LAPACK  3.10.0
LAPACK: Linear Algebra PACKage

◆ chbtrd()

subroutine chbtrd ( character  VECT,
character  UPLO,
integer  N,
integer  KD,
complex, dimension( ldab, * )  AB,
integer  LDAB,
real, dimension( * )  D,
real, dimension( * )  E,
complex, dimension( ldq, * )  Q,
integer  LDQ,
complex, dimension( * )  WORK,
integer  INFO 
)

CHBTRD

Download CHBTRD + dependencies [TGZ] [ZIP] [TXT]

Purpose:
 CHBTRD reduces a complex Hermitian band matrix A to real symmetric
 tridiagonal form T by a unitary similarity transformation:
 Q**H * A * Q = T.
Parameters
[in]VECT
          VECT is CHARACTER*1
          = 'N':  do not form Q;
          = 'V':  form Q;
          = 'U':  update a matrix X, by forming X*Q.
[in]UPLO
          UPLO is CHARACTER*1
          = 'U':  Upper triangle of A is stored;
          = 'L':  Lower triangle of A is stored.
[in]N
          N is INTEGER
          The order of the matrix A.  N >= 0.
[in]KD
          KD is INTEGER
          The number of superdiagonals of the matrix A if UPLO = 'U',
          or the number of subdiagonals if UPLO = 'L'.  KD >= 0.

DATA SHOWN |
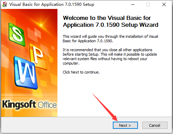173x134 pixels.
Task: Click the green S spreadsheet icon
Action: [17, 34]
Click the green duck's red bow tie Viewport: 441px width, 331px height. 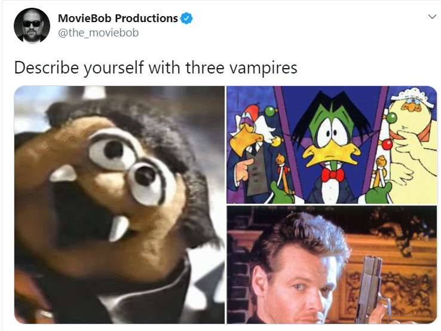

EXERCISE REQUIREMENTS |
A. According to the CHBTRD documentation, what happens when VECT is set to 'U'?
B. Write the next part of the CHBTRD documentation, picking up after its last line.
The lines that come after the CHBTRD documentation aren't needed for anything here.

RESULTS FOR EACH TASK |
A. A matrix X is updated by forming X*Q.

B.
[in,out]AB
          AB is COMPLEX array, dimension (LDAB,N)
          On entry, the upper or lower triangle of the Hermitian band
          matrix A, stored in the first KD+1 rows of the array.  The
          j-th column of A is stored in the j-th column of the array AB
          as follows:
          if UPLO = 'U', AB(kd+1+i-j,j) = A(i,j) for max(1,j-kd)<=i<=j;
          if UPLO = 'L', AB(1+i-j,j)    = A(i,j) for j<=i<=min(n,j+kd).
          On exit, the diagonal elements of AB are overwritten by the
          diagonal elements of the tridiagonal matrix T; if KD > 0, the
          elements on the first superdiagonal (if UPLO = 'U') or the
          first subdiagonal (if UPLO = 'L') are overwritten by the
          off-diagonal elements of T; the rest of AB is overwritten by
          values generated during the reduction.
[in]LDAB
          LDAB is INTEGER
          The leading dimension of the array AB.  LDAB >= KD+1.
[out]D
          D is REAL array, dimension (N)
          The diagonal elements of the tridiagonal matrix T.
[out]E
          E is REAL array, dimension (N-1)
          The off-diagonal elements of the tridiagonal matrix T:
          E(i) = T(i,i+1) if UPLO = 'U'; E(i) = T(i+1,i) if UPLO = 'L'.
[in,out]Q
          Q is COMPLEX array, dimension (LDQ,N)
          On entry, if VECT = 'U', then Q must contain an N-by-N
          matrix X; if VECT = 'N' or 'V', then Q need not be set.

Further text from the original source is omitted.